New in Amazon Managed Service for Prometheus
Keep your metrics in one datastore in Managed Service for Prometheus
The explosion of high cardinality data has meant that many of you want to store and analyze all your Prometheus data a single place without having to prioritize which metrics to keep and which to discard. With support for 200 million active metrics in a single workspace in Managed Service for Prometheus, you can now send up to 200 million active metrics to a single workspace and create many workspaces per account, enabling the storage and analysis of billions of Prometheus metrics. See the What’s New Post.

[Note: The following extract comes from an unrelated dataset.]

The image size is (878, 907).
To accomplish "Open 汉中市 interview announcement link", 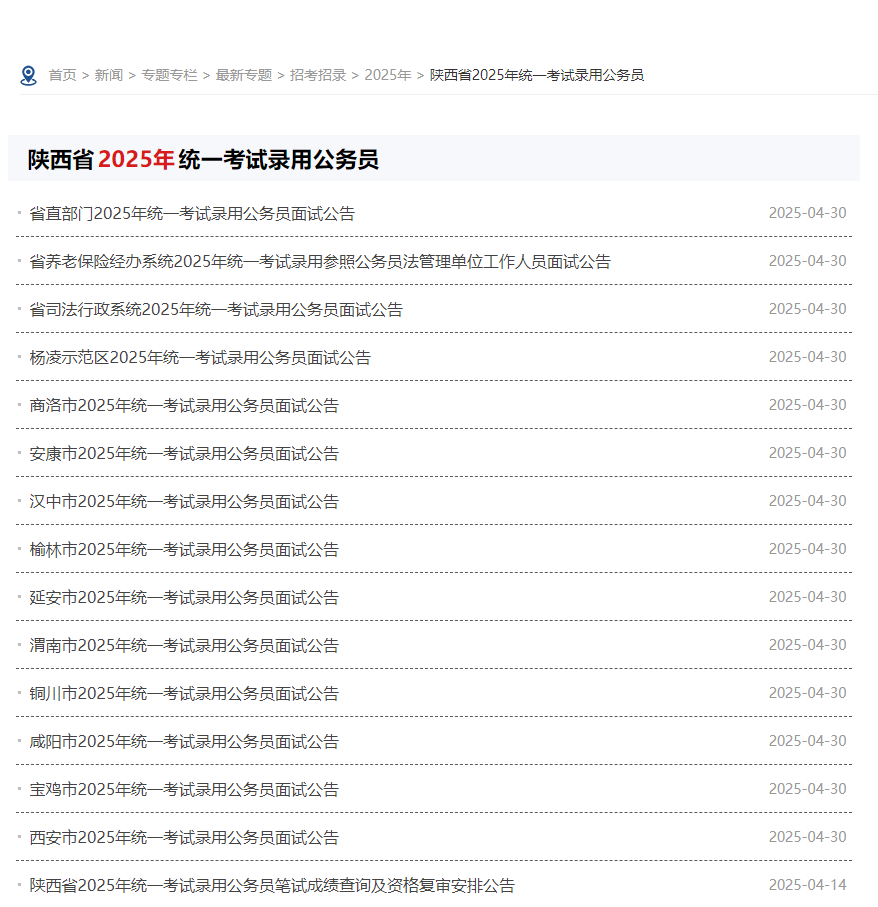I will coord(184,502).
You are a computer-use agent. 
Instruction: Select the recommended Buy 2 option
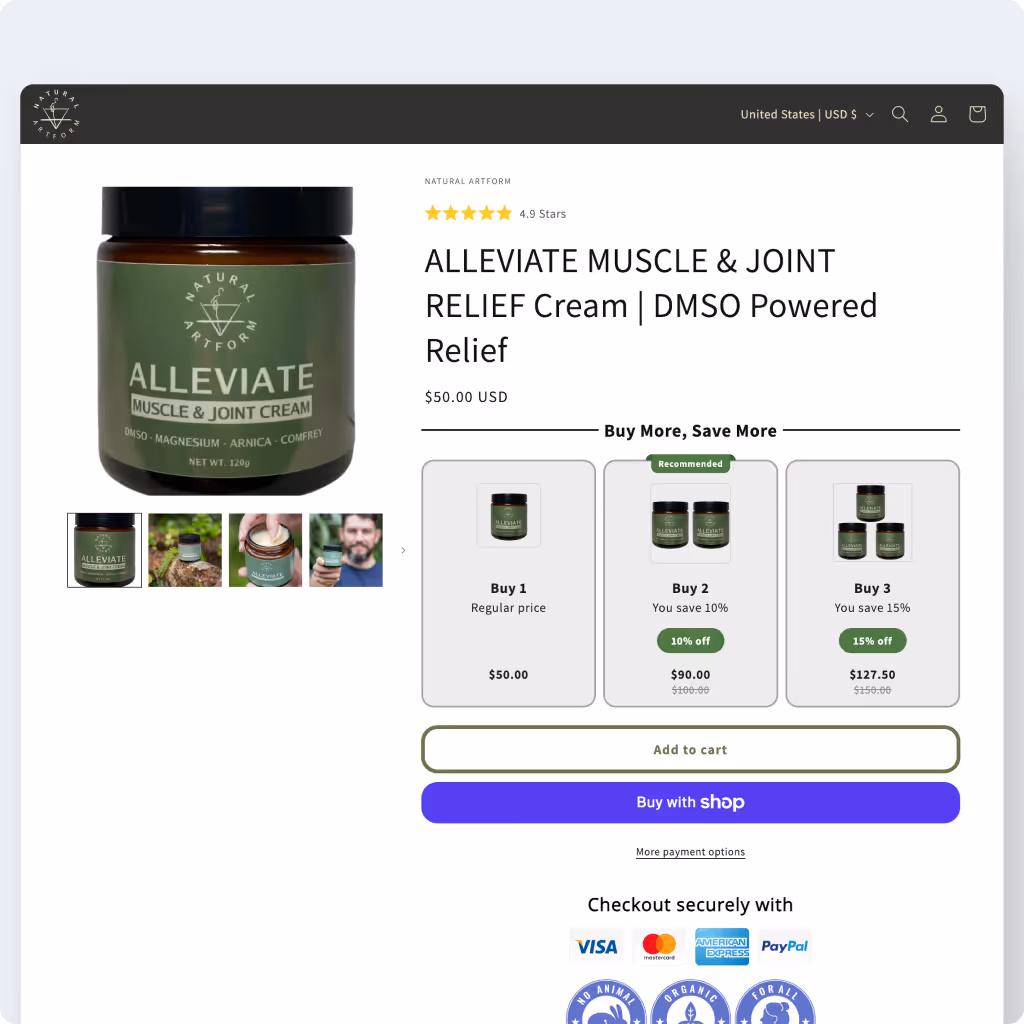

But there’s more! Check out all the breakouts, chalk talks, and workshops you can attend this week at AWS re:Invent 2022 in Las Vegas to see demos of the new capabilities, get tips on your observability strategy, or learn some best practices. And don’t forget to visit our AWS Observability kiosk in the AWS re:Invent Expo. The full list of observability sessions is here.
Want to continue learning about observability post re:Invent? Start with the resources below.
Resources
One Observability Workshop
The One Observability Workshop provides a broad hands-on experience on AWS services that help you monitor and gain insights your application performance and health. You’ll learn about logging, metrics, container monitoring and tracing techniques.
AWS Observability Best Practices
This Get Started guide includes best practices for observability: What do to, what not to do, and a collection of recipes on how to do them. Most of the guide is vendor agnostic and represents what any good observability solution will provide.
Amazon EKS Observability Accelerator
The EKS Observability Accelerator is used to configure and deploy purpose-built observability solutions on Amazon EKS clusters for specific workloads using Terraform modules. You can use this solution to get started with Amazon Managed Service for Prometheus, AWS Distro for OpenTelemetry, and Amazon Managed Grafana by running a single command and beginning to monitor applications.
AWS Observability Training Course
This Training & Certification four-part course introduces you to the fundamentals of AWS Observability and the services that can help elevate your cloud operations practice.